PAGE TEXT
Report also finds cigarette smoking causes diabetes and colorectal cancer
Approximately 5.6 million American children alive today – or one out of every 13 children under age 18 – will die prematurely from smoking-related diseases unless current smoking rates drop, according to a new Surgeon General’s report.
Over the last 50 years, more than 20 million Americans have died from smoking. The new report concludes that cigarette smoking kills nearly half a million Americans a year, with an additional 16 million suffering from smoking-related conditions. It puts the price tag of smoking in this country at more than $289 billion a year in direct medical care and other economic costs.
Today’s report, The Health Consequences of Smoking—50 Years of Progress: A Report of the Surgeon General, comes a half century after the historic 1964 Surgeon General’s report, which concluded that cigarette smoking causes lung cancer. Since that time, smoking has been identified as a cause of serious diseases of nearly all the body’s organs. Today, scientists add diabetes, colorectal and liver cancer, rheumatoid arthritis, erectile dysfunction, age-related macular degeneration, and other conditions to the list of diseases that cigarette smoking causes. In addition, the report concludes that secondhand smoke exposure is now known to cause strokes in nonsmokers.

WHAT YOU NEED TO DO
Rewrite the part of the smoking report that begins at the words "Report also finds" and stops after "other economic costs.", putting "cost" in place of "price tag".

SOURCE MATERIAL
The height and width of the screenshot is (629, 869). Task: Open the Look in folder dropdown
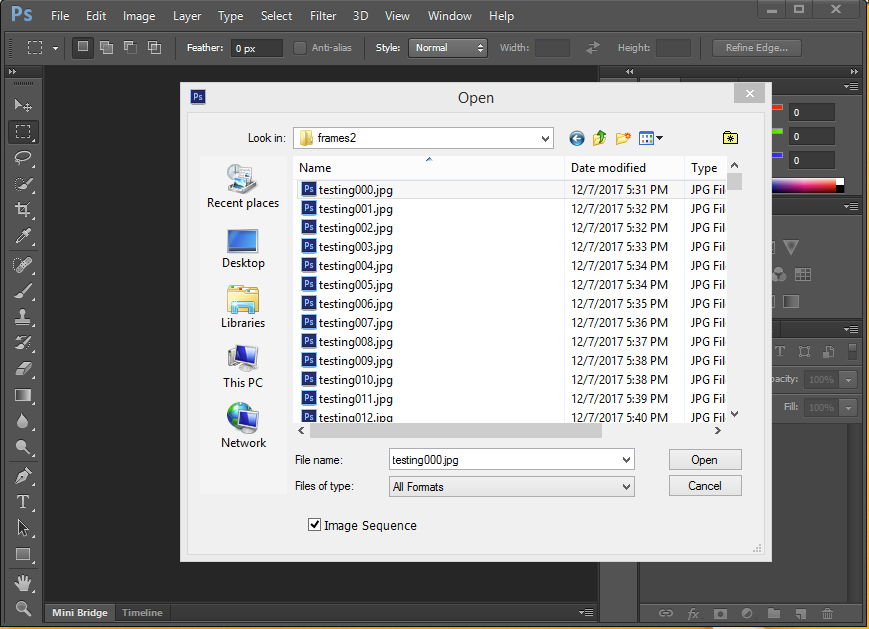pyautogui.click(x=545, y=138)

RESULT FOR THIS TASK
Report also finds cigarette smoking causes diabetes and colorectal cancer
Approximately 5.6 million American children alive today – or one out of every 13 children under age 18 – will die prematurely from smoking-related diseases unless current smoking rates drop, according to a new Surgeon General’s report.
Over the last 50 years, more than 20 million Americans have died from smoking. The new report concludes that cigarette smoking kills nearly half a million Americans a year, with an additional 16 million suffering from smoking-related conditions. It puts the cost of smoking in this country at more than $289 billion a year in direct medical care and other economic costs.